Work to be completed: Print the entries below exactly as they appear, from the first line up to and including the line with "Tucker Carlson a". Do not print any pictures.

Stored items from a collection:
'''

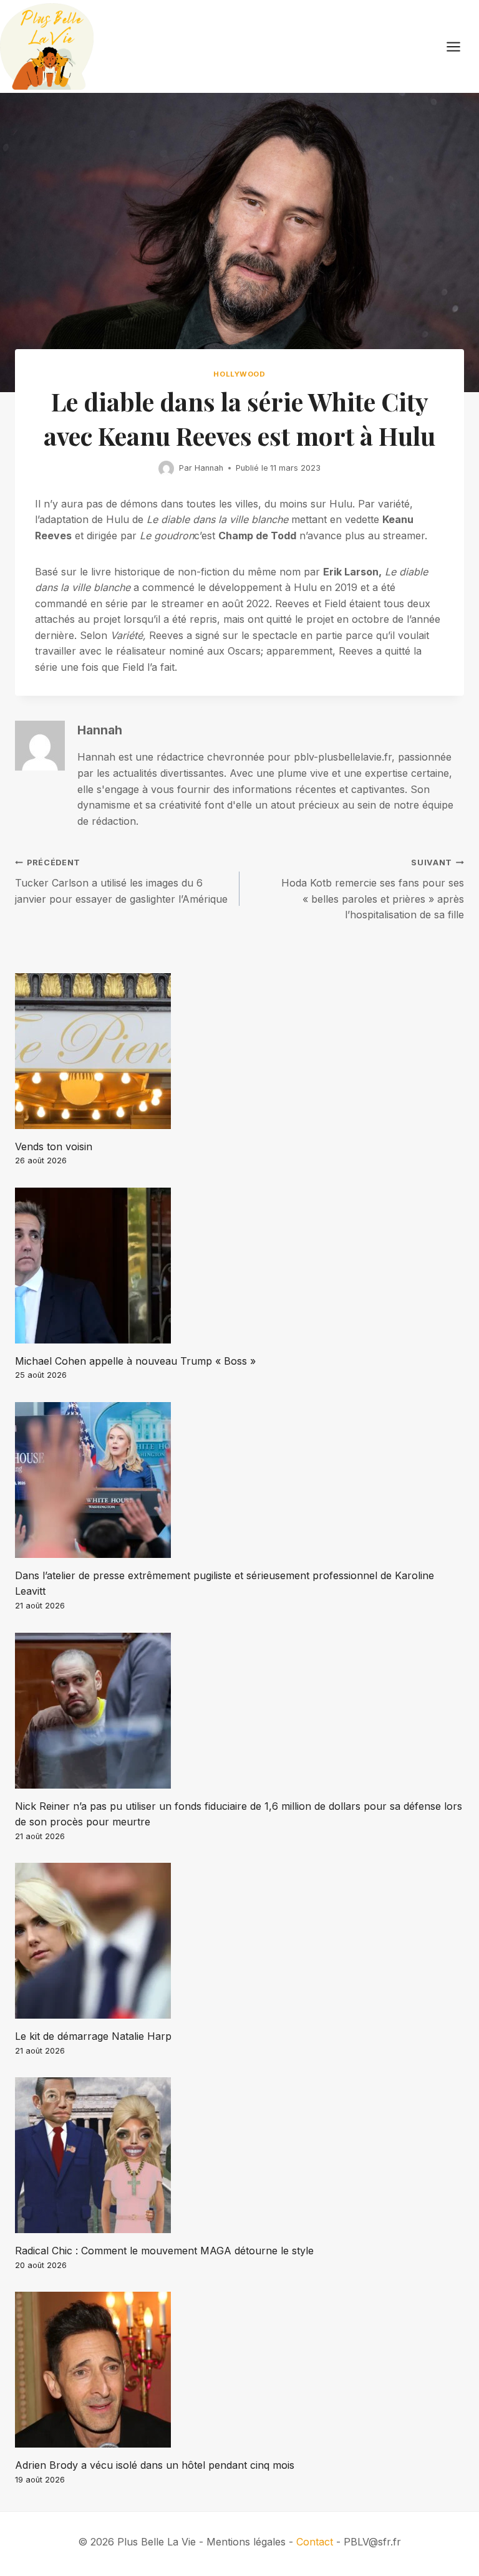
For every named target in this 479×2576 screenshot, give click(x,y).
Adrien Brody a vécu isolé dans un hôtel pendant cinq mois (154, 2465)
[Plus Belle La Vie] (47, 46)
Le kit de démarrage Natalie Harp (93, 2036)
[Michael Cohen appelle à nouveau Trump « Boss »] (239, 1265)
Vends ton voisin (53, 1146)
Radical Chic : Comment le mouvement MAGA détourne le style (164, 2250)
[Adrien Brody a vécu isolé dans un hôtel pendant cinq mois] (239, 2370)
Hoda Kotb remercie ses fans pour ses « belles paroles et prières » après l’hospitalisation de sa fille (372, 889)
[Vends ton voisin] (239, 1051)
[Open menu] (459, 46)
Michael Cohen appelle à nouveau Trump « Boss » (135, 1361)
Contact (314, 2541)
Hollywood (239, 374)
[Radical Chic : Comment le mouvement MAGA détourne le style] (239, 2155)
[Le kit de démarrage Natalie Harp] (239, 1941)
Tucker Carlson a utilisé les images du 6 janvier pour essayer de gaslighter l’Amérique (121, 881)
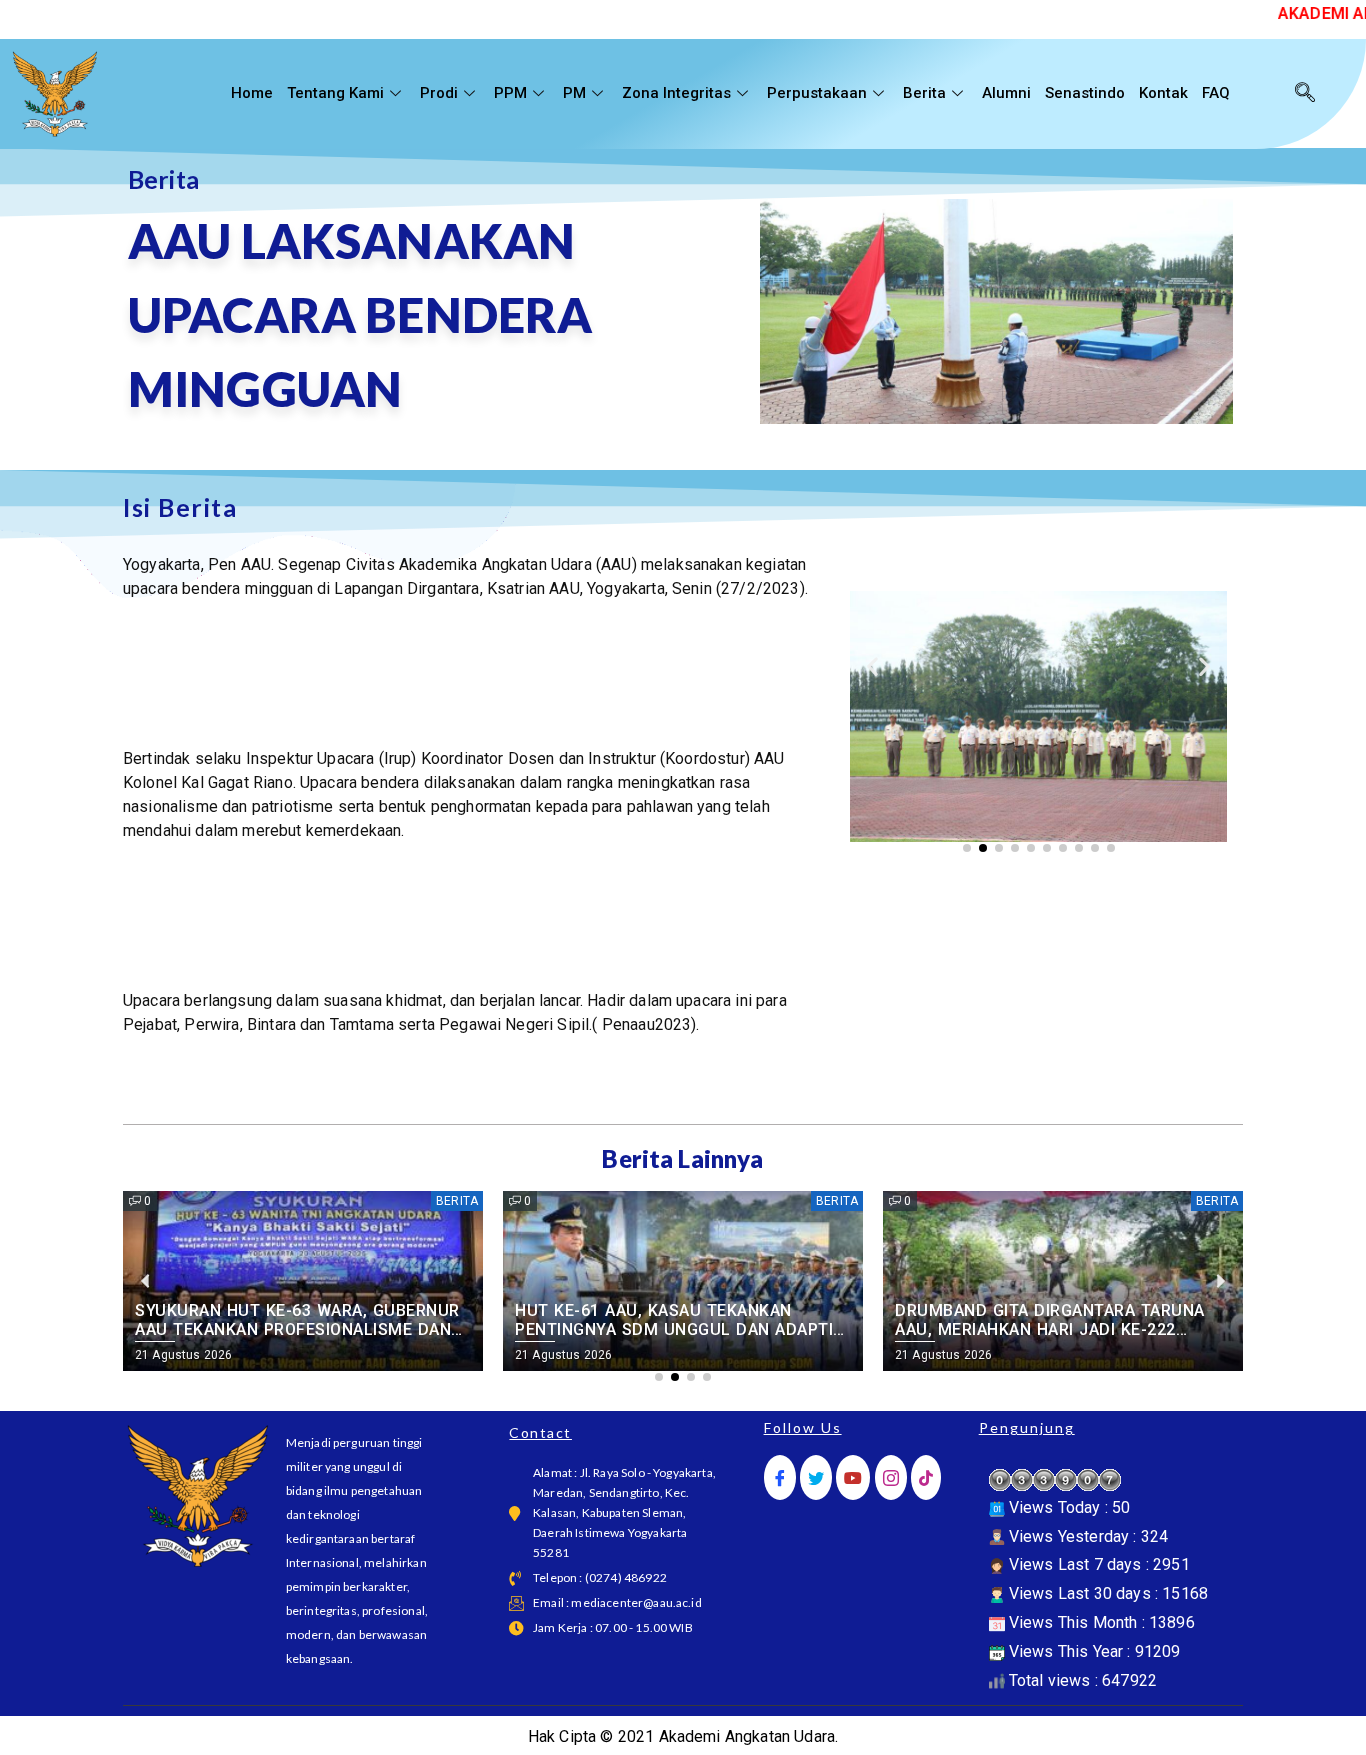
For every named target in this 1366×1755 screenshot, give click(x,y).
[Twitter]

'''

The completed task:
For every named target in this 479×2576 screenshot, give click(x,y).
Adrien Brody a vécu isolé dans un hôtel pendant cinq mois (154, 2465)
[Plus Belle La Vie] (47, 46)
Le kit de démarrage Natalie Harp (93, 2036)
[Michael Cohen appelle à nouveau Trump « Boss »] (239, 1265)
Vends ton voisin (53, 1146)
Radical Chic : Comment le mouvement MAGA détourne le style (164, 2250)
[Adrien Brody a vécu isolé dans un hôtel pendant cinq mois] (239, 2370)
Hoda Kotb remercie ses fans pour ses « belles paroles et prières » après l’hospitalisation de sa fille (372, 889)
[Vends ton voisin] (239, 1051)
[Open menu] (459, 46)
Michael Cohen appelle à nouveau Trump « Boss » (135, 1361)
Contact (314, 2541)
Hollywood (239, 374)
[Radical Chic : Comment le mouvement MAGA détourne le style] (239, 2155)
[Le kit de démarrage Natalie Harp] (239, 1941)
Tucker Carlson a utilisé les images du 6 janvier pour essayer de gaslighter l’Amérique (121, 881)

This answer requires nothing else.